SCOTUS to consider whether government is a ‘person’

The US Supreme Court is due to hear oral arguments tomorrow in Return Mail v US Postal Service.

Tomorrow, February 19, the US’s highest court will consider whether the government is a “person” that can petition to institute review proceedings under the America Invents Act (AIA).

Return Mail is the owner of US patent number 6,826,548 for “the processing of mail items that are undeliverable due to an inaccurate or obsolete address for the intended recipient”.

The US Postal Service (USPS), a government agency responsible for providing postal services in the US, allegedly infringed the patent after implementing its own ‘return to sender’ technology and refusing to enter into a licensing agreement with Return Mail.

In response, the USPS filed a petition under the AIA’s procedures for the review of covered business method patents.

The US Patent and Trademark Office held that the ‘548 patent was directed to an abstract idea and is unpatentable. This decision was  affirmed by the US Court of Appeals for the Federal Circuit.

In May last year, Return Mail filed a petition for a writ of certiorari and, in June the same year, two amicus briefs were filed, both expressing support for Return Mail.

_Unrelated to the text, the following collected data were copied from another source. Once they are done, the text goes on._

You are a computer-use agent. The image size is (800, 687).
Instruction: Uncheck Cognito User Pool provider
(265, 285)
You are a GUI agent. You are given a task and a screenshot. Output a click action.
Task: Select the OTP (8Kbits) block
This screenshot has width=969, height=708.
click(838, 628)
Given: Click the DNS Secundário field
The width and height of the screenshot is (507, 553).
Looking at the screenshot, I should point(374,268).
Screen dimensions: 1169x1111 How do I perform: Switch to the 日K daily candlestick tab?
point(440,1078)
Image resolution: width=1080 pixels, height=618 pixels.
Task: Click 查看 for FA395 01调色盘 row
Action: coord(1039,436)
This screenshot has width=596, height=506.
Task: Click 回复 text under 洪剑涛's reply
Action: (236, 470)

One of the briefs, filed by 15 patent law professors, said that the USPS is “trying to have it both ways” by wanting the “powers of sovereignty without the disadvantages, and the rights of a private party without the exposure to liability”.

According to Ryan Phelan, partner at Marshall, Gerstein & Borun in Chicago, an overwhelming majority of the briefs support the view of Circuit Judge Pauline Newman, who delivered the dissenting judgment in the Federal Circuit’s decision.

Newman noted that “because the government is immune from lawsuits and liability for infringement, it lacks the power that Congress has conferred upon infringers via the AIA to contest the validity of a patent in a covered business method proceeding”, said Phelan.

Return Mail’s petition was  granted in October 2018.

Matthias Kamber, partner at Keker, Van Nest & Peters in San Francisco, said that Return Mails’ basic argument is relatively straightforward; that is, that The Dictionary Act (which  instructs courts to apply definitions of certain common words to all statutes) doesn’t include the federal government in the definition of “person”.

In response, the federal government has argued that other parts of the Patent Act include the government as a “person”. For example, patent law usually uses the word “person” to describe an entity that infringes or holds a patent.

“Thus, the government argues, statutory context trumps the statutory definition. Indeed, to broadly rule otherwise here might threaten the government’s participation in the patent system as both a patent owner and defendant against infringement suits,” said Kamber.

For Kamber, the interesting sticking point relates to estoppel: Congress avoided giving defendants “the proverbial two bites at the apple” through the use of statutory estoppel.

Under estoppel, if the Patent Trial and Appeal Board doesn’t invalidate a patent, petitioners are prevented from asserting the same defences in court.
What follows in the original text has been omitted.